The demonstration is done through a node-prediction GNN training/evaluation example with a very small amount of code and data.
Main usage is to read all the "*.py" scripts.
The scripts can also be executed, for example:
# train GNN
python run_training.py
# test a trained GNN model saved after epoch 5
python run_evaluation.py testing_data ./output_saved_trained_models/epoch5.pth
# test multiple saved trained GNN models
find "./output_saved_trained_models/" -type f | sort -V | xargs python ./run_evaluation.py testing_data
# use a single trained model to predict vertex values for a single graph, and save the predictions to a file
python run_inference_for_one_graph.py \
./output_saved_trained_models/epoch15.pth \
./input_graph_CSV_files/data/1A22/1A22_sr1_vertices_in.csv \
./input_graph_CSV_files/data/1A22/1A22_sr1_edges.csv \
./output_vertex_predictions.txt
Example of installing prerequisites with Miniconda:
# download an install latest Miniconda
wget https://repo.anaconda.com/miniconda/Miniconda3-latest-Linux-x86_64.sh
bash Miniconda3-latest-Linux-x86_64.sh
source ~/miniconda3/bin/activate
# install PyTorch using instructions from 'https://pytorch.org/get-started/locally/'
conda install pytorch torchvision torchaudio pytorch-cuda=12.1 -c pytorch -c nvidia
# install PyTorch Geometric using instructions from 'https://pytorch-geometric.readthedocs.io/en/latest/install/installation.html'
pip install torch_geometric
pip install pyg_lib torch_scatter torch_sparse torch_cluster torch_spline_conv -f https://data.pyg.org/whl/torch-2.1.0+cu121.html
# install Pandas, to use for reading CSV files
conda install pandas
Alternatively, Apptainer container can be built from the image supplied among the files:
# build Apptainer container
apptainer build container.sif container.def
# enter the container
apptainer shell container.sif
It should be noted that Apptainer's container may not be able to use host's GPU.
The included input graphs are already prepared for GNN training and application. The graph preparation code is not included, but below are the main recommendations for the graphs to work with the provided training and inference code.
The graphs should have bidirectional connections and self-connections.
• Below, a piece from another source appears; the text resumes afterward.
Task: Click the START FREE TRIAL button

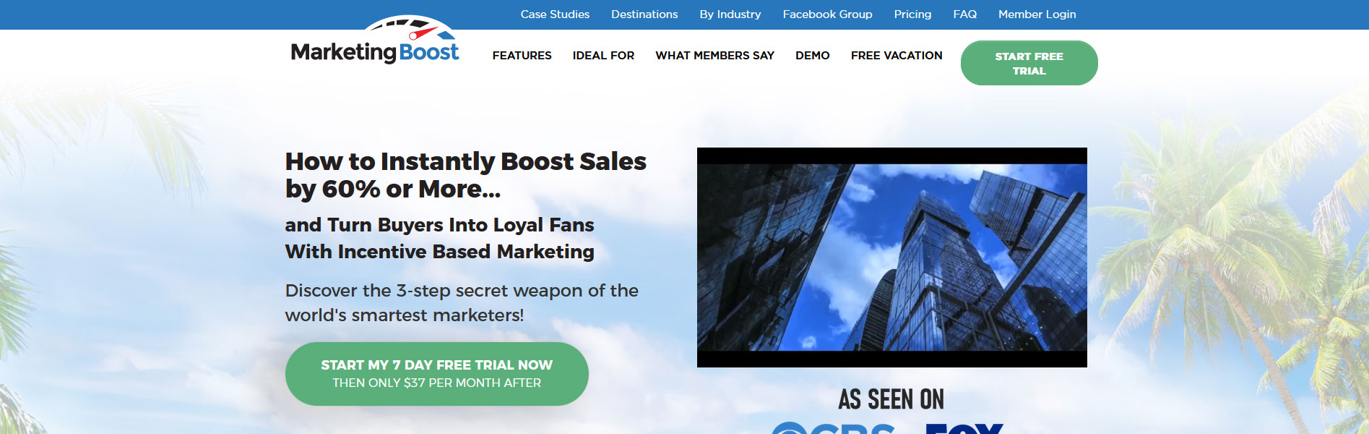Action: [1029, 63]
That is, in any '*_edges.csv' file:
- if there is (i -> j) edge, there should also be (j -> i) edge with the same weight
- there should be (i -> i) edge with an apppropriate weight for every vertex id i
All the vertex and edge feature values should be normalized universally (not on per-graph basis, but based on some global statistics) - for example, converted to z-scores using mean and standard deviation values known beforehand or derived from all the graphs used in training:
z_score = (x - mean) / standard_deviation